Dizide hikaye ABD’de Gilead Cumhuriyeti denilen bir yerde geçiyor. Bu Cumhuriyet Yakup oğullarından gelen tutucu bir gurubun mevcut rejimin yöneticilerini öldürerek bir devrim başlatması ve sistemi ele geçirmesi ile kurulur. Önce kadınları işten çıkarırlar, banka hesaplarına el konulur, kadınların tüm hakları ellerinden alınır, cinsellik yaşamaları, aşk yaşamaları, eşcinsel olmaları yasaklanır, kitap okumaları yasaklanır, kitaplara bakmaları yasaklanır, başları da kapatılarak tek tip kıyafetler giydirilir. Bu rejimin içinde kadınlar doğurganlıklarına göre rejimin efendilerinin cariyelerine, tecavüz ederek sahip oldukları damızlık kızlarına, hizmetçilerine dönüştürülür. Kız çocukları ilk menstürasyon dönemlerinden sonra 12 veya 13 hangi yaşta olursalar olsunlar rejimin onlara uygun gördüğü eşlerle evlendirilirler… Efendilerin nikahlı eşleri de yine aynı tip farklı renkler giyer her kadın sınıfına ve görevine göre ayrıştırılır… Efendilerin eşleri ki; onlarda kadının kadına ettiği zulümüm ve sustukları için aynı düzenin kurbanları haline dönüşmelerinin sembolüdür, onların da yönetimde ve hiçbir konuda söz sahipliği yoktur. Hatta eşleri damızlık kızlara tecavüz ederken başlarını bekleyip eşlerinin bunu sadece bir görev halinde yerine getirdiğinden emin olurlar…

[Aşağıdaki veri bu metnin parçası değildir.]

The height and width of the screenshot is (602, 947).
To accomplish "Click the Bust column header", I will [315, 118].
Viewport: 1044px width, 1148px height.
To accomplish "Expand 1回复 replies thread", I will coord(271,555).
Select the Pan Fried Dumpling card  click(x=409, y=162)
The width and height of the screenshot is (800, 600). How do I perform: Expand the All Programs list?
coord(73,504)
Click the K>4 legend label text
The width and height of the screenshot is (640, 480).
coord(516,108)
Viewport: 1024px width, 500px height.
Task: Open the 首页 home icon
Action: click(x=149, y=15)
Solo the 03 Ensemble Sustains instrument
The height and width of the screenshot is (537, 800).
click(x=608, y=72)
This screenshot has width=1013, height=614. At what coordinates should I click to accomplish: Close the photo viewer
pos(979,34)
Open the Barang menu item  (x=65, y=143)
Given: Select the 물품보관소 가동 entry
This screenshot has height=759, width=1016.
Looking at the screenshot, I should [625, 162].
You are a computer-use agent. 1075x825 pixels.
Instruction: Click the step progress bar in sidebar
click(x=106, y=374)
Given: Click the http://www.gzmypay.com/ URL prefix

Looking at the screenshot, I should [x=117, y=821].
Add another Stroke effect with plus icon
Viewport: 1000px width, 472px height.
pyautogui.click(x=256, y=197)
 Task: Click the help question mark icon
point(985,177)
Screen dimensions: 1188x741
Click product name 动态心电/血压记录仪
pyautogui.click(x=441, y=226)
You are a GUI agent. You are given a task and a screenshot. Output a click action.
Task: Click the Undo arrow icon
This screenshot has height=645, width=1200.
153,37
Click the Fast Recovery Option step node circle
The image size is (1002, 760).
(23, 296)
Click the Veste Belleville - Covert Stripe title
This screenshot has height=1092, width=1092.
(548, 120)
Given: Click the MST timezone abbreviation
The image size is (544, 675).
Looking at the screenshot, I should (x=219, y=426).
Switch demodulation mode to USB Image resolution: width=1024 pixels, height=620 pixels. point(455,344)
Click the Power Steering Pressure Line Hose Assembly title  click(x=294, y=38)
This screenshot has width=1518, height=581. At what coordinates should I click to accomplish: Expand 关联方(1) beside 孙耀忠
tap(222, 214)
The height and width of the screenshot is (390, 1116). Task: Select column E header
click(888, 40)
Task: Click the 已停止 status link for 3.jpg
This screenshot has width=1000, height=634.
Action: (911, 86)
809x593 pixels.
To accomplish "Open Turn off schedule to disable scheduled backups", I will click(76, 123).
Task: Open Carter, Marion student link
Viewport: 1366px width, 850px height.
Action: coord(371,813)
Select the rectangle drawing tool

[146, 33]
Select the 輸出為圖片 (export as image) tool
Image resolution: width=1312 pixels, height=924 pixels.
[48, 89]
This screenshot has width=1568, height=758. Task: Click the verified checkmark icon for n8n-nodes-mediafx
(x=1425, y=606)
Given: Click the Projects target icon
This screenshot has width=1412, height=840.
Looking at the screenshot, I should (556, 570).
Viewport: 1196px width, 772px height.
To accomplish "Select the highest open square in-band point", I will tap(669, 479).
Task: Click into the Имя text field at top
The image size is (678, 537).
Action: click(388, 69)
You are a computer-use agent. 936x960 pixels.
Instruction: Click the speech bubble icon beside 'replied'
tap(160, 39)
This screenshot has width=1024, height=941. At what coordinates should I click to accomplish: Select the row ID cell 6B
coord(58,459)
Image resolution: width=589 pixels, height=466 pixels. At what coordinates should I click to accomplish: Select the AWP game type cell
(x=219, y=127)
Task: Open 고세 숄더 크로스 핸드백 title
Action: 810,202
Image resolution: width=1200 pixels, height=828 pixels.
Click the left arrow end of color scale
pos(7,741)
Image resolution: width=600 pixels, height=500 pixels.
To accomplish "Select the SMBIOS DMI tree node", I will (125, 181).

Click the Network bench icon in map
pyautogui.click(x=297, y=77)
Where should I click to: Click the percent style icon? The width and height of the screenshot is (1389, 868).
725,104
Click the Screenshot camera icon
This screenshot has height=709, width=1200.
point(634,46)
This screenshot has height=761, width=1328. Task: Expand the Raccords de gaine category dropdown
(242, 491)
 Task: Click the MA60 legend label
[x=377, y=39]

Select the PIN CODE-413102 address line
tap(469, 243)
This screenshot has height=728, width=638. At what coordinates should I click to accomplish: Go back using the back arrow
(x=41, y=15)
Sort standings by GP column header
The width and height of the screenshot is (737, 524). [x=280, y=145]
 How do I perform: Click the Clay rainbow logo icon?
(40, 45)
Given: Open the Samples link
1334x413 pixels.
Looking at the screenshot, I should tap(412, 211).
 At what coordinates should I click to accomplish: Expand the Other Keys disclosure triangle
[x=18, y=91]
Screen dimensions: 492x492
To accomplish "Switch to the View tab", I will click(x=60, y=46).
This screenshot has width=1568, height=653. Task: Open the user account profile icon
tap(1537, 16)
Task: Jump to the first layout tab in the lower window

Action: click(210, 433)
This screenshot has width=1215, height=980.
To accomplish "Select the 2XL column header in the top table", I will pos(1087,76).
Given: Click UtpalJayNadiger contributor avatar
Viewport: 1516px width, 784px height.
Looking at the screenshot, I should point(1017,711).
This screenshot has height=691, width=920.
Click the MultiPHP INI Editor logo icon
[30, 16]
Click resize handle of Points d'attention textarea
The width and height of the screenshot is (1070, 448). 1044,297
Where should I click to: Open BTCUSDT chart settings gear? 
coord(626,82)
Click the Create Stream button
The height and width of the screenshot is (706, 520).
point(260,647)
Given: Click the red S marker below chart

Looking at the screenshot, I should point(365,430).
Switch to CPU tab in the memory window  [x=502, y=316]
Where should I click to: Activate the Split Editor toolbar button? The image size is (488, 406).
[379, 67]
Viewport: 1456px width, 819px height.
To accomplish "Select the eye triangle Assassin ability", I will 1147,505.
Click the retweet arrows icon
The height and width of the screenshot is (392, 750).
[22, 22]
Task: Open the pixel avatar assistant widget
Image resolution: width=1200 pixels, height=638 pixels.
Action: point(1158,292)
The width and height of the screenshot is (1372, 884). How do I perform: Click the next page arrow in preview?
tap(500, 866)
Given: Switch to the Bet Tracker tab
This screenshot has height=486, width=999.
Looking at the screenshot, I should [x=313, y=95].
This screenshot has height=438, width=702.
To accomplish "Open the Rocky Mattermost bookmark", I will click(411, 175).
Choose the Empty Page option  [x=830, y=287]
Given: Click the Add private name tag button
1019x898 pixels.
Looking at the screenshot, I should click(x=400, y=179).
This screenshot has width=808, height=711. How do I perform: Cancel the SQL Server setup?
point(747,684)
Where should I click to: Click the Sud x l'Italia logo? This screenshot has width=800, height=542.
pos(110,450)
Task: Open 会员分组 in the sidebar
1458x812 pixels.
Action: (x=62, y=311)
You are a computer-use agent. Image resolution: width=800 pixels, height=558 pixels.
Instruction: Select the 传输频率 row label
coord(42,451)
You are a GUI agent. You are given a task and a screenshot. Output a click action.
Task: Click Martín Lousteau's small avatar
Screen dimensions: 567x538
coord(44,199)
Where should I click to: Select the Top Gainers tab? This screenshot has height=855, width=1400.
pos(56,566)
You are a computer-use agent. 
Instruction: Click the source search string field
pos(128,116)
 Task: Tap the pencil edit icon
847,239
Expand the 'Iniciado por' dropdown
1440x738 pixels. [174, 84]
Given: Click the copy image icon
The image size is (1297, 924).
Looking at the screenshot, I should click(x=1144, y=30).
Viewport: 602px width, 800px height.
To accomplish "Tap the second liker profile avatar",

Ne tuhaf, ne ürpertici bir hikâye değil mi? Yok canım daha neler dediğinizi duyuyorum! Onlarda Gilead rejimi gelmeden önce yavaş yavaş ısınan bir küvette öldüklerini anlamamışlardı. Hatta toplumun ahlak kazanması için yapılan bazı tedbirler bazı kadınlar tarafından da desteklenmişti. Başlarına gelen olaylardan, Tanrı’nın onlara vermediği çocuklar için bile ahlaksız olduklarını düşündükleri diğer kadınları suçlamışlardı!...
Tanrı’nın kurallarına göre yaşayan bir toplum huzur ve refah içinde olacaktı!
Ve bu pislikten kadın sorumluydu!
Fakat efendiler arka tarafta sapkın hayatlarına devam etmekteydiler. Kadınlar için çizdikleri ahlak kuralları onların gece olduğunda başlayan hayatlarında geçerli değildi!
Bugün kadına uygulanan her şiddet ve cinayet sonrası ağzını açıp;
Kadın dilini tutacak! Sessiz kalsın o zaman! Kadın kışkırtmıştır!
Kadın suçlu! Sokağa çıkmasın! O saate sokakta ne işi var!
Kadınlar okuyunca evlenecek kız bulamıyor!
Anneler , annelik kariyerinin dışında bir başka kariyeri merkeze almamaları gerekir!
Tecavüze uğrayan doğursun, gerekirse devlet bakar!
Tecavüzcü , kürtaj yaptıran kadından daha masumdur!
Bayanlar! Evdeki işler yetmiyor mu!!
Kadın iffetli olacak, herkesin içinde kahkaha atmayacak!
Kadınlar iş aradığı için işsizlik yüksek!
Annesi tecavüze uğruyorsa çocuğun şucu ne ? Annesi ölsün!
Ben zaten kadın erkek eşitliğine inanmıyorum, kadına şiddet abartılıyor!
O zaman sosyal medyaya fotoğraf koymasın!
Diyenler; kadını ötekileştirip tamda istedikleri gibi bir rejime doğru bizi sürüklemekteler. Hikayeye distopya deme sebebimde buydu… Gerçekleşiyor ve biz her gün ölmeye öldürülmeye devam ediyoruz.
Yutkunamıyorum! Daha kaç kadın boğazımızda yeni bir yumruk olacak. Daha ne kadar bu ahlaksızlık kadınlara yıkılarak, rejiminiz gün gün hepimizin boğazını sıkacak?
Diziyi lütfen izleyin veya kitabı okuyun!
Başka Pınar’lar ölmesin artık… Başka insanlar ölmesin artık!
İnsanlık ölmesin!
Nolite te bastardes carborundorum! (Piçlerin seni ezmesine izin verme!) Tuba ULU Kadın!